El técnico rosarino deja el cargo tras una estrepitosa eliminación en la fase de grupos del Mundial. En una extensa e intensa rueda de prensa de despedida, analizó las disputas internas, el relevo generacional inconcluso y las concesiones tácticas que hizo con las figuras de la plantilla.
Punto y final a uno de los ciclos más turbulentos e intensos en el fútbol sudamericano reciente. Tras consumarse la eliminación de la Selección de Uruguay en la fase de grupos de la Copa del Mundo, Marcelo Bielsa anunció oficialmente su salida del banquillo charrúa. El estratega argentino cierra así un periodo de casi cuatro años marcado por el recambio generacional, la polémica exclusión de leyendas históricos y una tensa relación con el entorno de la Celeste que terminó por estallar en suelo norteamericano.

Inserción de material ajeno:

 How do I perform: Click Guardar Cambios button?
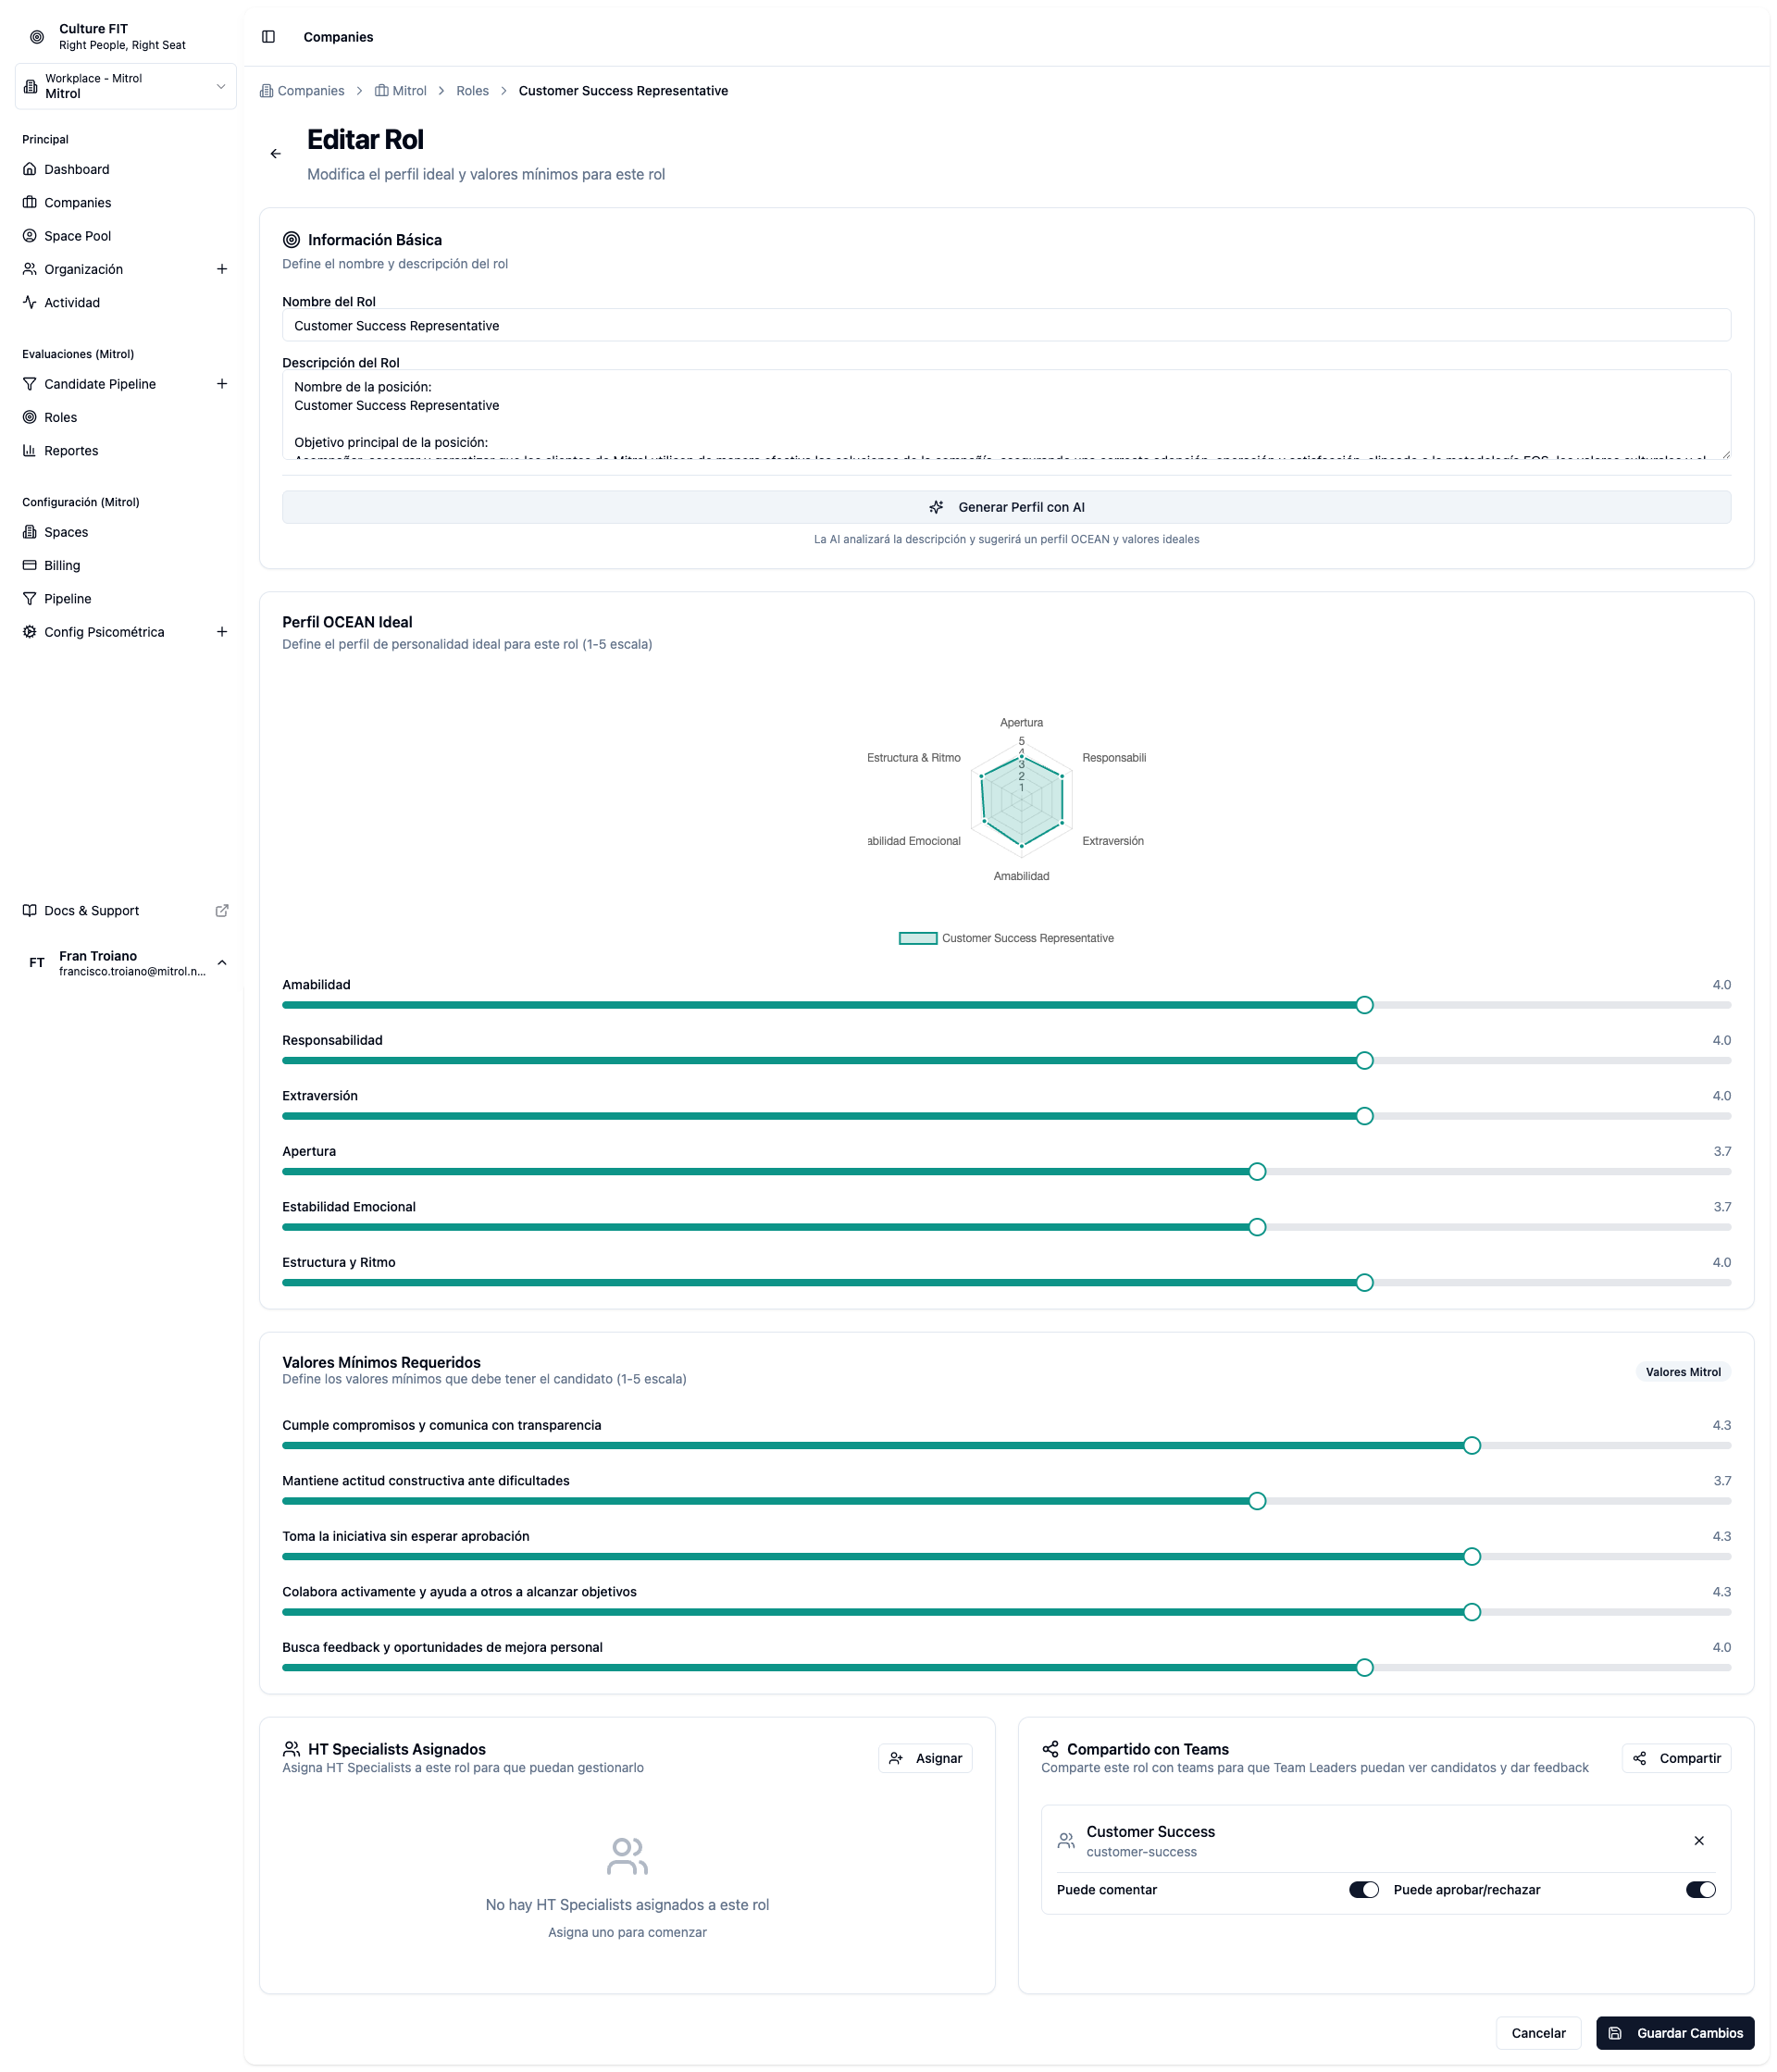(1675, 2033)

“Este cierre, esta despedida, es muy dolorosa por las ilusiones que yo me hice y lo mal que terminó”, confesó el técnico en su comparecencia ante los medios de comunicación ya en territorio uruguayo, donde asumió la total responsabilidad del resultado deportivo: “Siento que hemos decepcionado a los aficionados. Es una frustración muy grande e imprevista. No puedo justificar la posición que obtuvimos”.

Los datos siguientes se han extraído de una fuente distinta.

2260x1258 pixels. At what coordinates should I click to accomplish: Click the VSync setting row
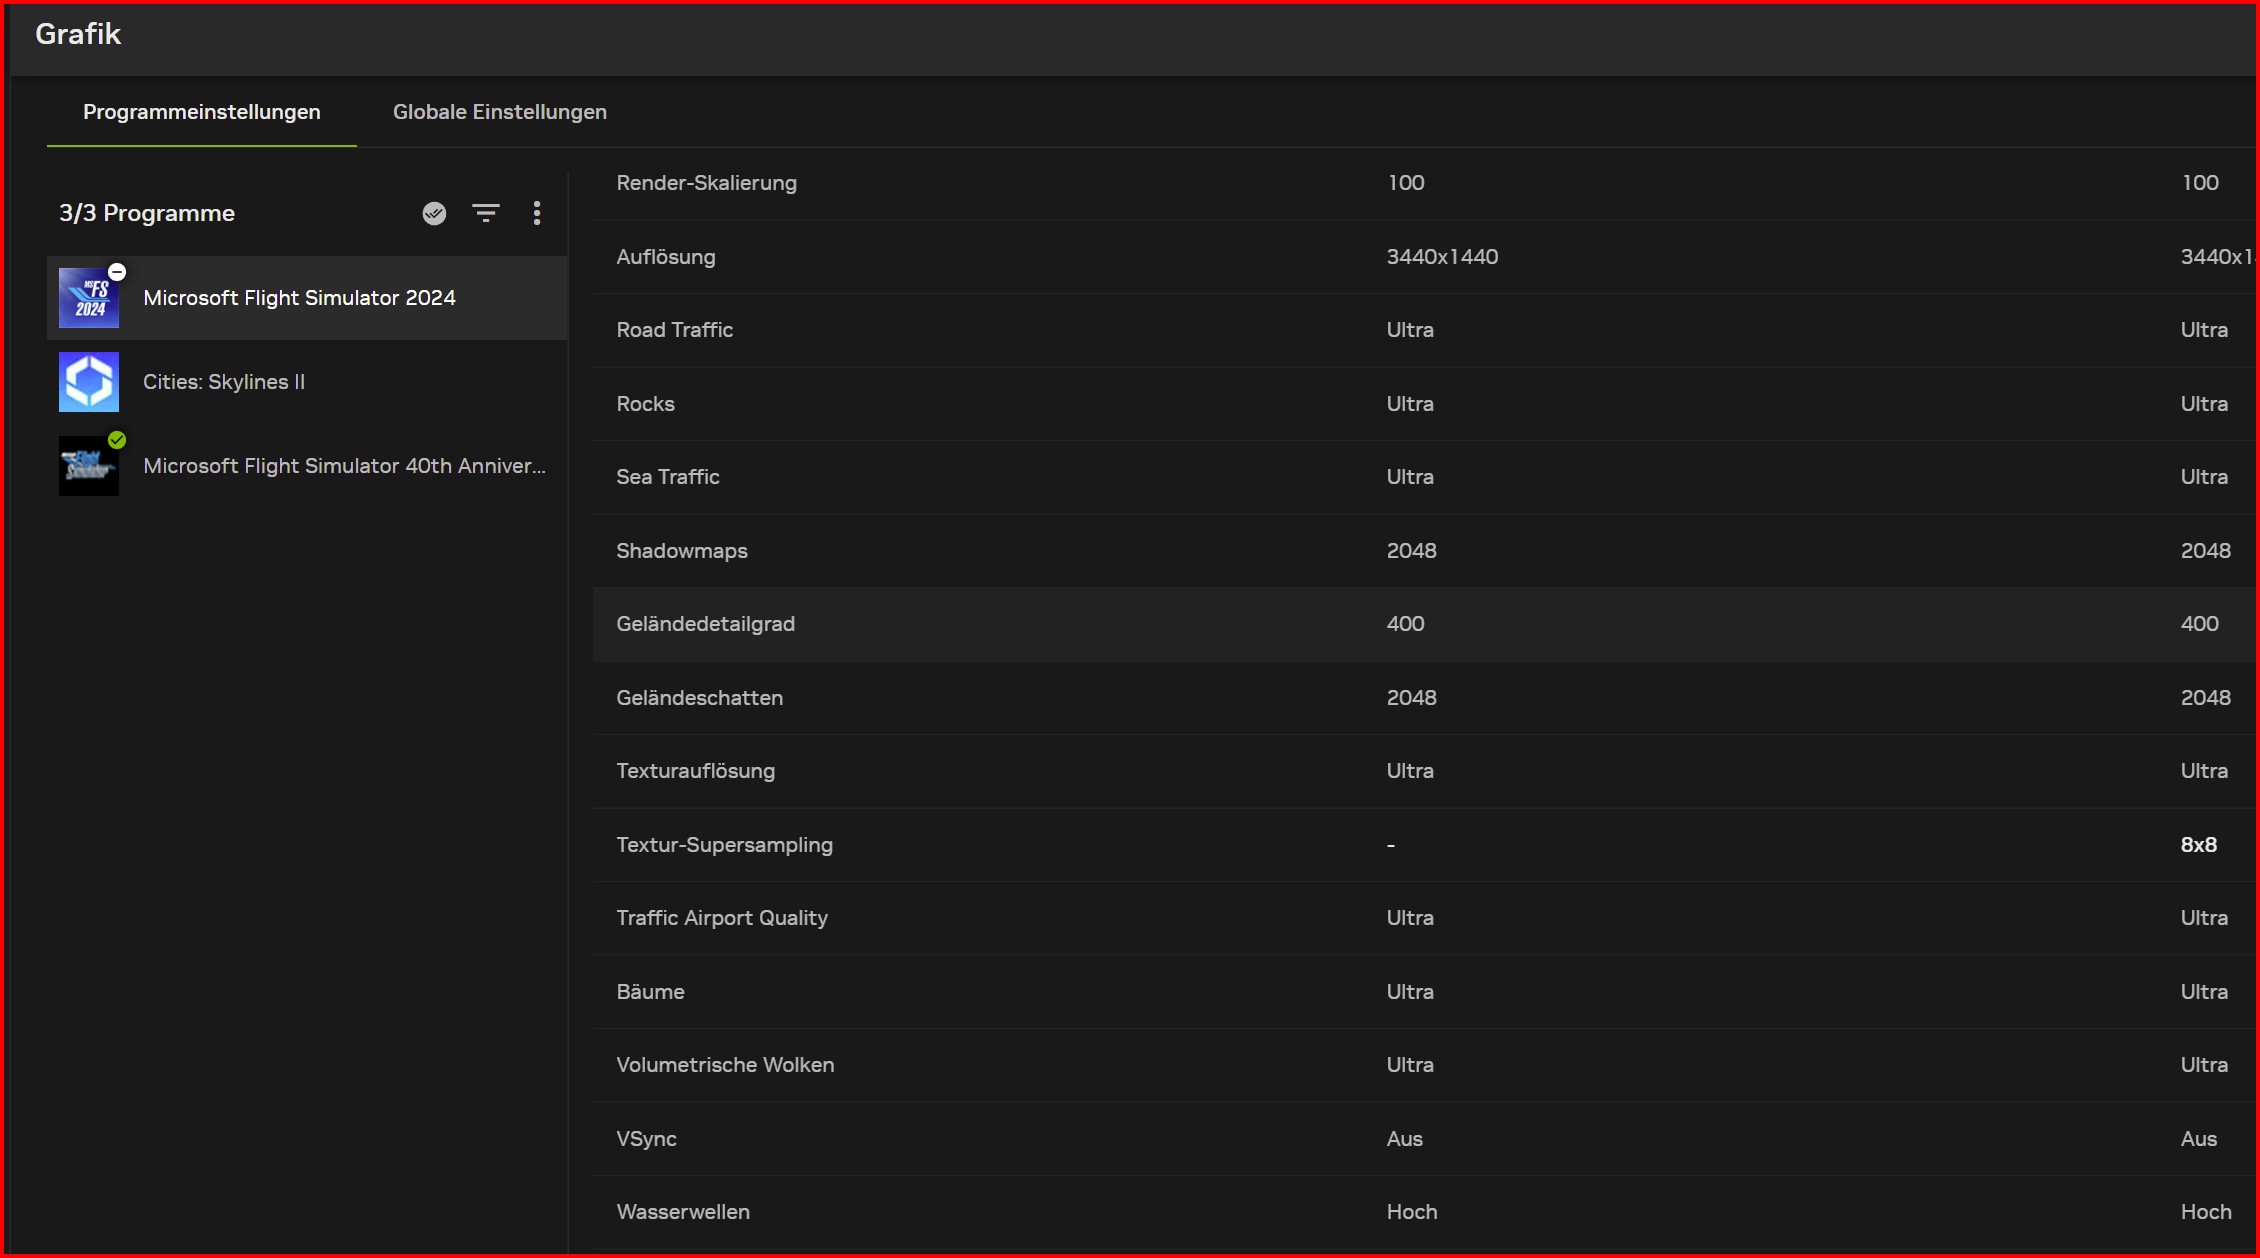pos(646,1139)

«Nunca hice tantas concesiones como con Valverde»
Uno de los puntos más esperados de la conferencia fue la aclaración sobre su relación con los pesos pesados del vestuario, especialmente con el mediocampista del Real Madrid, Fede Valverde. Ante los rumores de vestuario fracturado, Bielsa fue tajante y elogió la disposición del futbolista:
“Nunca tuve un problema con Valverde. Nunca hice más concesiones con un jugador, porque creo que las merece. Le dije que quizá necesitaría usarlo como central, como extremo o como volante, y recibí una respuesta ideal y de total disposición. Si existe un conflicto, yo lo ignoro”.
El entrenador de Rosario también reveló detalles de la convivencia interna durante la concentración del torneo, admitiendo que tuvo que ceder ante varias peticiones del grupo de futbolistas para mantener la armonía, tales como unificar las sesiones de entrenamiento —que el técnico prefería hacer en dos turnos debido a las altas temperaturas— y acortar la duración de las charlas técnicas y de video previas a los compromisos del grupo ante combinados como España.

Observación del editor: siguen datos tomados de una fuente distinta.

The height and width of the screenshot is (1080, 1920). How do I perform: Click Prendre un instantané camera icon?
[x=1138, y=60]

Los argumentos tácticos y los problemas físicos
A pesar de cosechar apenas dos puntos de nueve posibles en la fase de grupos, Bielsa defendió el despliegue físico y la propuesta futbolística de sus dirigidos en los duelos frente a Arabia Saudí, Cabo Verde y España, argumentando que los análisis estadísticos situaban a Uruguay en una posición muy superior a la obtenida en el marcador:
- Despliegue atlético: Uruguay corrió entre un 20% y un 30% más que sus tres rivales de grupo, con mayor intensidad durante las segundas mitades.
- Volumen ofensivo: La Celeste generó cinco veces más ocasiones que Arabia Saudí y un 50% más que Cabo Verde.
Asimismo, detalló los múltiples inconvenientes de planeación y salud que condicionaron el rendimiento de la plantilla, incluyendo a cuatro futbolistas que llegaron lesionados a la convocatoria, tres incorporaciones tardías por la disputa de la Copa Libertadores y cuadros médicos complejos, como los 38 grados de fiebre que padeció el guardameta Fernando Muslera en la víspera del enfrentamiento decisivo.
El rosarino concluyó su comparecencia destacando la infraestructura que deja como legado para las selecciones nacionales charrúas en el complejo de la AUF y con una reflexión fiel a su filosofía: “El fútbol es que hay errores y que te equivocas. Sin eso no hay fútbol. Los errores te enamoran, y esta vez nos tocó sufrirlos”.